Marzec 2014, Warszawa. Profesor Małgorzata Fuszara bierze udział w Manifie, demonstracji organizowanej corocznie przez środowiska feministyczne. Nie wznosi jednak żadnych okrzyków, nie skanduje wraz z innymi manifestantami. – Szła normalnie, bo to chodzący spokój i umiar – mówi „Rz" wicemarszałek Sejmu Wanda Nowicka.
To powszechna opinia o Fuszarze. Zarówno jej zwolennicy, jak i krytycy zgodnie przyznają, że trudno wyprowadzić ją z równowagi. Nie udało się to nawet posłom w trakcie debaty nad ustawą suwakową. – Mimo wielu ataków do końca trzymała się przedstawianych przez siebie faktów i potrafiła popierać je argumentami merytorycznymi – przypomina Nowicka.
– Jest bardzo kompetentna w swojej dziedzinie, ale równocześnie bardzo zaangażowana ideologicznie. Dlatego jest tak groźna na tym stanowisku – dodaje inny z naszych rozmówców.
Gender na uczelni
Jej doskonałe przygotowanie merytoryczne dostrzegli także uczestnicy konferencji „Gender oczami specjalistów", którą kilka miesięcy temu organizowała Katolicka Agencja Informacyjna. Podkreślają jednak, że w trakcie debaty ujawniła się jej stanowczość, o ile nie apodyktyczność.

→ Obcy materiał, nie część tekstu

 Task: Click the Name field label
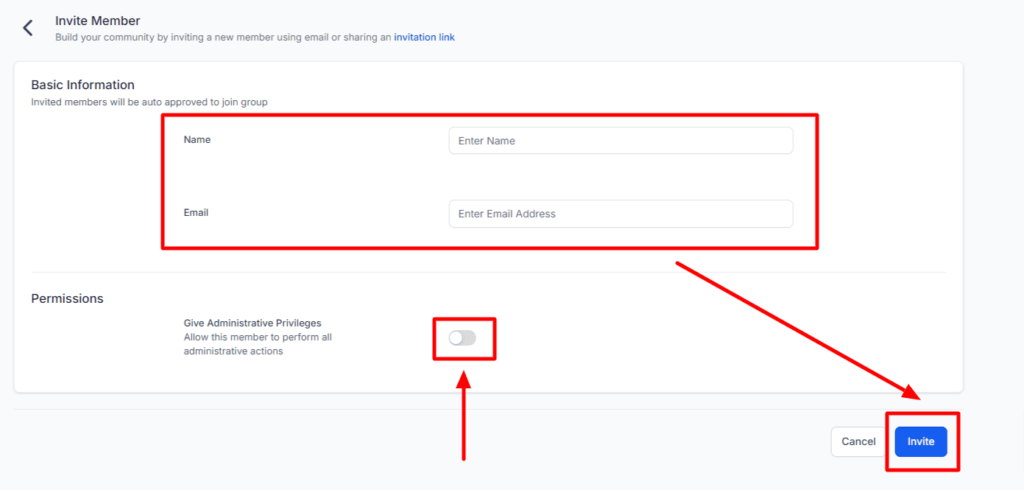(x=197, y=140)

– Stawiała się w pozycji niezależnego naukowca, który wie lepiej i nie dopuszcza innego zdania – wspomina Teresa Kapela ze Związku Dużych Rodzin „Trzy Plus". – Dla mnie było to zdumiewające, że profesor uniwersytetu może tak zachowywać się w przestrzeni publicznej – przyznaje.